Sementara Eiji menatap sang Istri.
"Biar aku yang pergi," kata Hana.
Dua wanita tua itu terperangah mendengar ucapan Hana.
"Kau tetap disini, aku titip Kekaisaran Bulan untuk sementara," ucap Hana.
Kakinya langsung melangkah meninggalkan kediaman sang adik tanpa menunggu suaminya menyetujui apa yang akan dilakukannya atau tidak. Eiji langsung pamit seadanya pada sang Mertua yang hanya dibalas anggukan lalu mengejar istrinya yang melangkah lebar tanpa peduli keadaan disekitar.
Sampai di kediamannya Hana langsung melepaskan atribut dan pakaian kebesaran khas Kekaisaran Bulan menggantinya dengan pakaian ringkas celana kulot panjang dan sweater sepinggang dengan kupluk pada kepalanya. Panah serta busur juga pedangnya yang tersimpan rapi diatas lemari juga diambil. Sepuluh tahun hidup didunia ini cukup membuatnya berlatih setiap harinya walau sempat tertunda saat dia hamil.
"Jangan gunakan panah Hana, aku takut apa yang terjadi pada Harumi juga terjadi padamu,"
"Tidak aku yakin sabotase atas barang-barang di ruang latihan, tidak mungkin Harumi sengaja berlatih dengan barang yang sudah lapuk. Aku sudah pergi melihat busur yang digunakannya, itu kayu jati yang sangat kuat, tapi hanya segarnya yang terlihat seperti senar yang memang sudah lama. Aku tidak yakin itu senar asli dari busur tersebut, aku yakin ada yang menggantinya.
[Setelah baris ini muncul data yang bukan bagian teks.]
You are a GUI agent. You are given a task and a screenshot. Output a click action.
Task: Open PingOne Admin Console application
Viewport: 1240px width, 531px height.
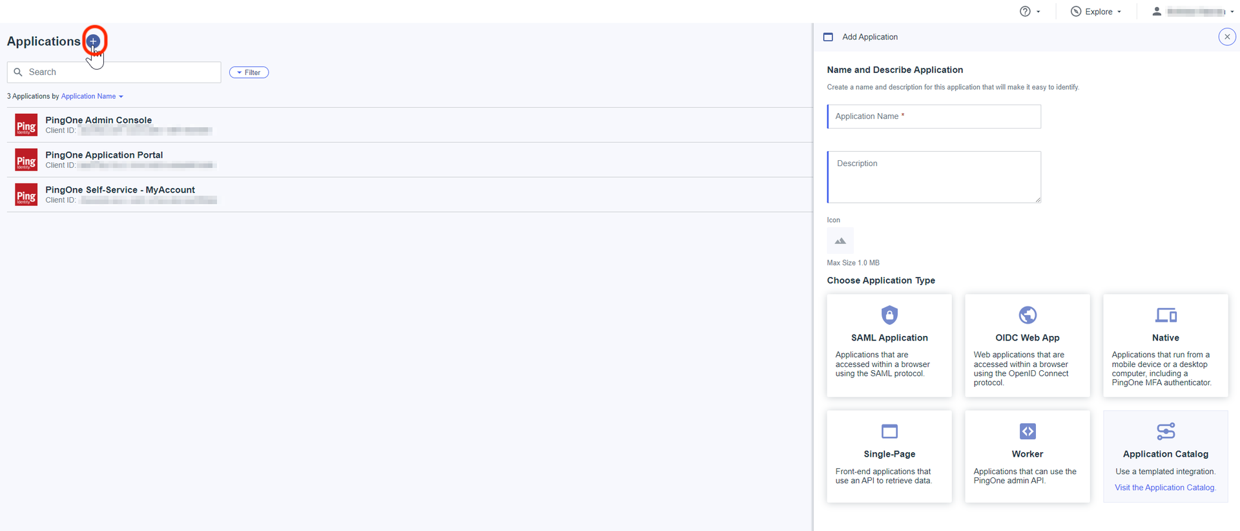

Aku mohon Eiji, lindungi keluargaku yang ada disini, kau memiliki kekuatan itu sedang aku tidak. sementara Harumi terluka parah. Ini tidak masuk akal,"
"Tapi bagaimana denganmu yang pergi sendiri,"
"Aku tidak masalah, aku yakin ini ada hubungannya dengan insiden sepuluh tahun yang lalu,"
Eiji menarik napas panjang. "Aku tidak bisa Sayang, aku mengkhawatirkanmu aku akan ikut, Tapi tidak sekarang kita tunggu Pangeran Eito datang kemari dia bisa membantu menjaga Kekaisaran Bulan selama kita pergi,"
"Itu terlalu lama,"
"Setidaknya nyawa Harumi tidak terancam, dia hanya akan ditakutkan memiliki bekas luka itu,"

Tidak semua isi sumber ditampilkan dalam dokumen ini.